A detailed description of the model architecture can be found here which addresses both the Indic-to-indic and English-to-indic decoding tasks.
The transformer encoder in the CTC Gesture Path Decoder uses multi- headed attention with 5 heads, hidden layer size of 128, dropout rate of 0.05 and ReLU activation in the Attention and Feed-Forward layers. The hidden layer sizes of all Bidirectional LSTM layers in this module are fixed to 256. This module is trained using the CTC loss function with a learning rate of 0.01 over 20 epochs. The Transliteration Generation module uses a single Unidirectional GRU layer with a hidden size of 512. This module is trained over 10 epochs using the Categorical Cross-Entropy loss function and Beam Search decoding with a beam size of 3 is performed on the GRU outputs. The 3 predictions are passed as independent samples to the Contrastive Transliteration Correction module for generating 3 suggestions for the final word, which may not all be unique. The Contrastive Transliteration Correction module has hidden layers of size 64 and 1. It is trained using the Sparse Categorical Cross-Entropy loss function. The Adam optimizer is used for training all the three modules.

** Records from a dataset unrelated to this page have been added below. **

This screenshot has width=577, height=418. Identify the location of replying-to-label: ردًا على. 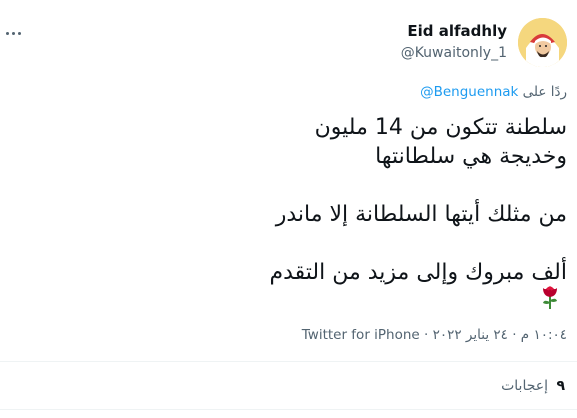
(544, 92).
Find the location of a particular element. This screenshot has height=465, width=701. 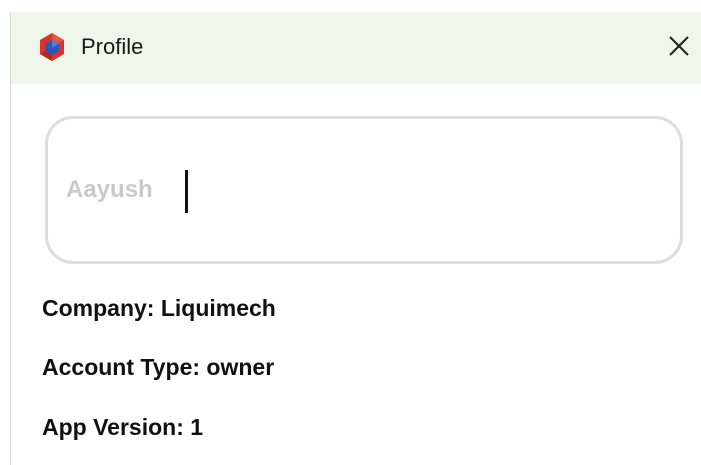

account-type-value: owner is located at coordinates (240, 367).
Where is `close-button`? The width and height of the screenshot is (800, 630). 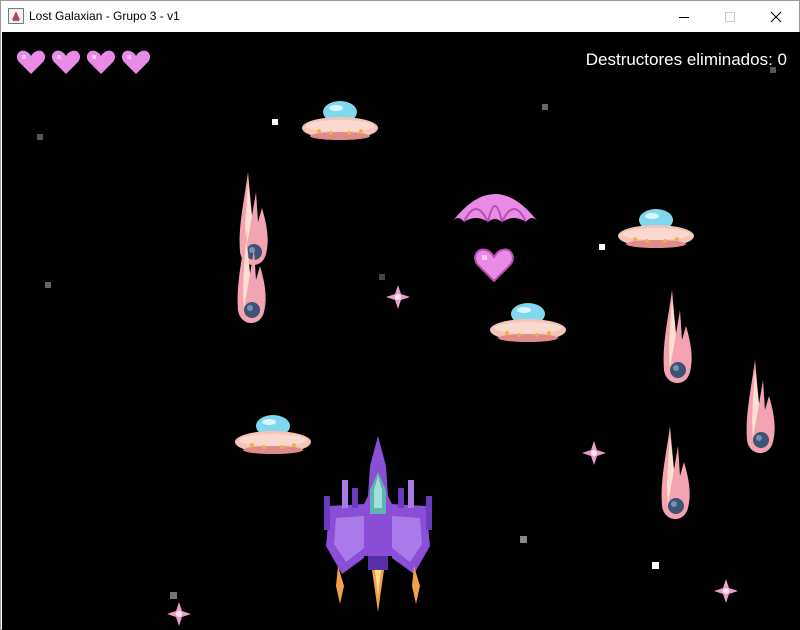
close-button is located at coordinates (776, 16).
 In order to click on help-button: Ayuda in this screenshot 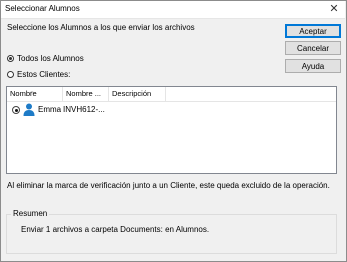, I will do `click(313, 66)`.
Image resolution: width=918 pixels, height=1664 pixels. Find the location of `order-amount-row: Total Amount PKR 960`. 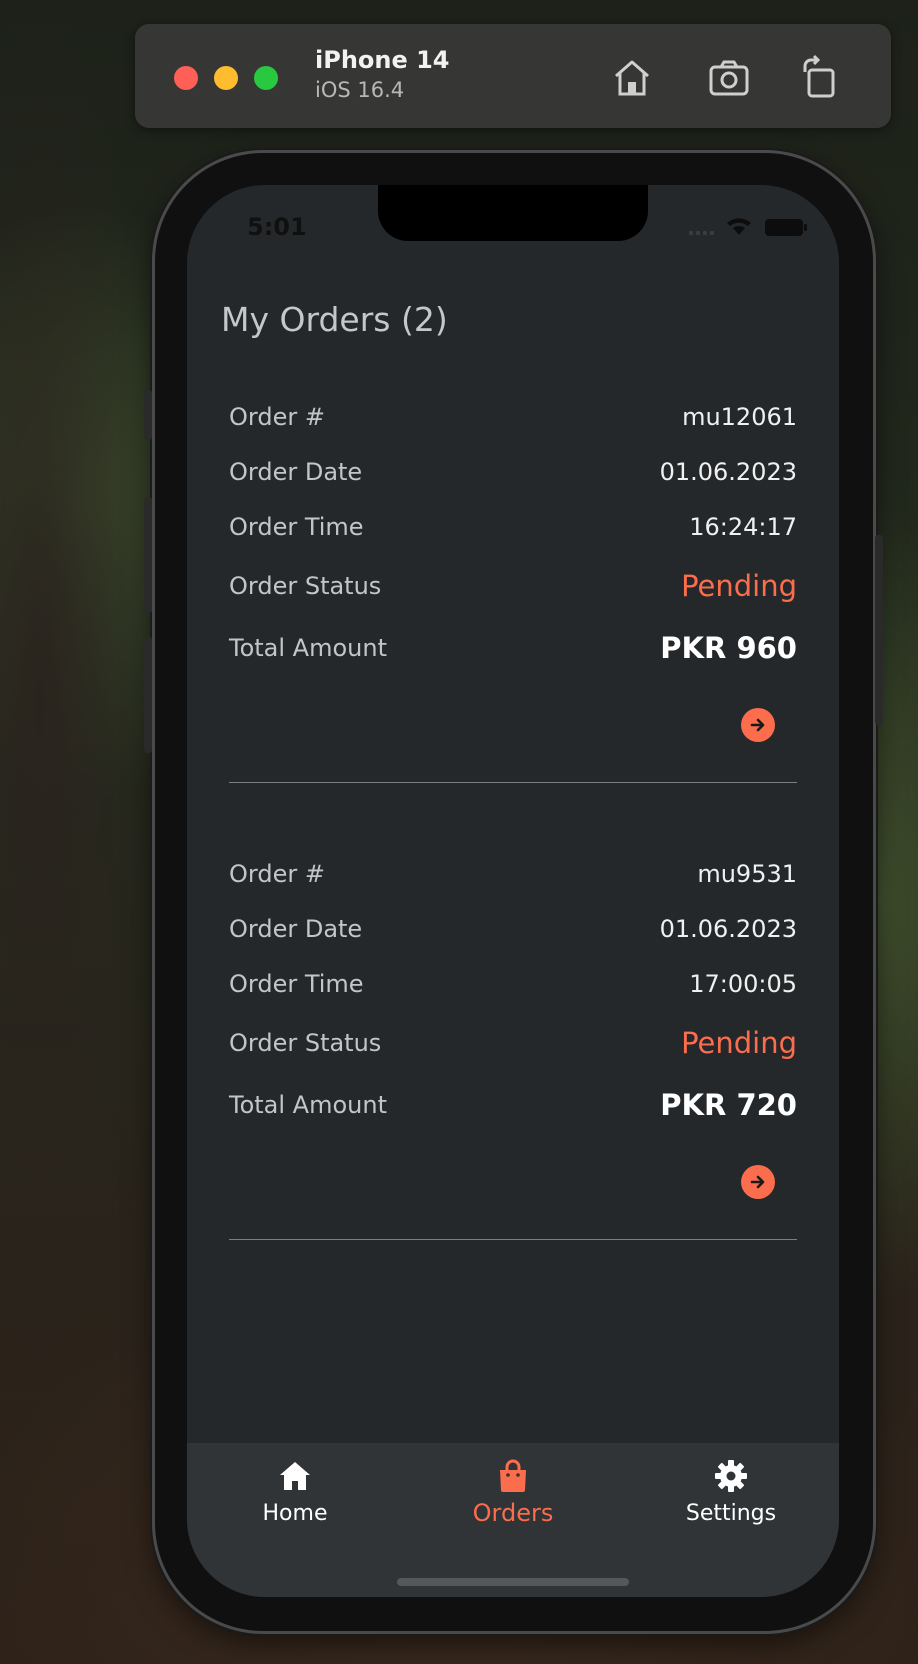

order-amount-row: Total Amount PKR 960 is located at coordinates (513, 648).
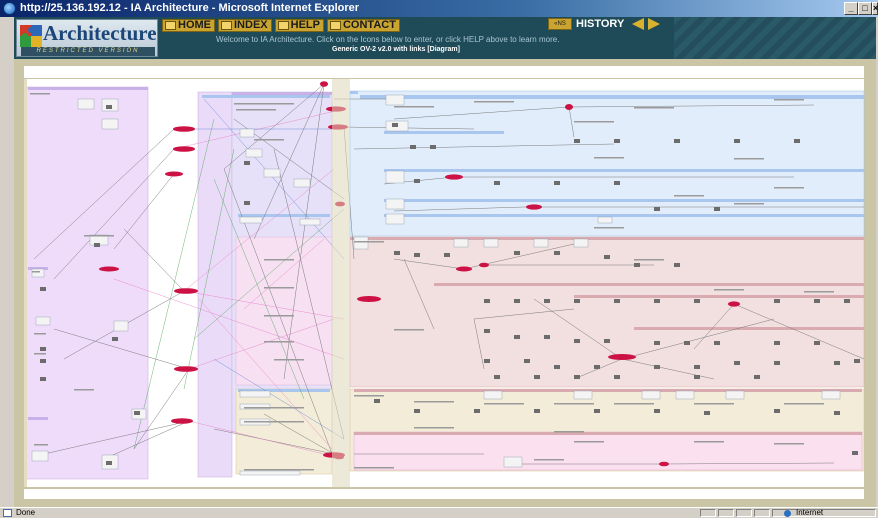 This screenshot has height=518, width=878. Describe the element at coordinates (100, 33) in the screenshot. I see `logo-text: Architecture` at that location.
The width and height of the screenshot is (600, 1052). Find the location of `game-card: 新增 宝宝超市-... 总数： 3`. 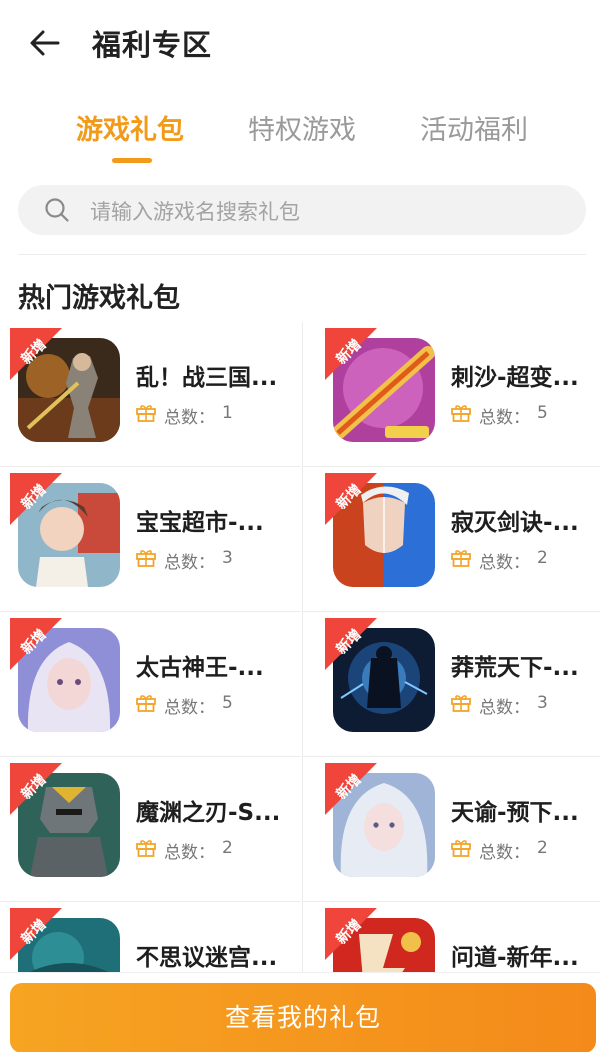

In this case, we make a few architectural changes to the model. Since the CTC Gesture Path Decoder directly predicts an Indic character sequence, we remove the Transliteration Generation module from the pipeline. Besides, we reduce the inference time and model complexity by removing the two Bidirectional LSTM layers of the CTC Gesture Path Decoder. We cannot afford to do this in English-to-Indic decoding as we require more accurate predictions to prevent compounding of errors as it passes through the Transliteration Generation module. The model parameters for the rest of the architecture remain the same.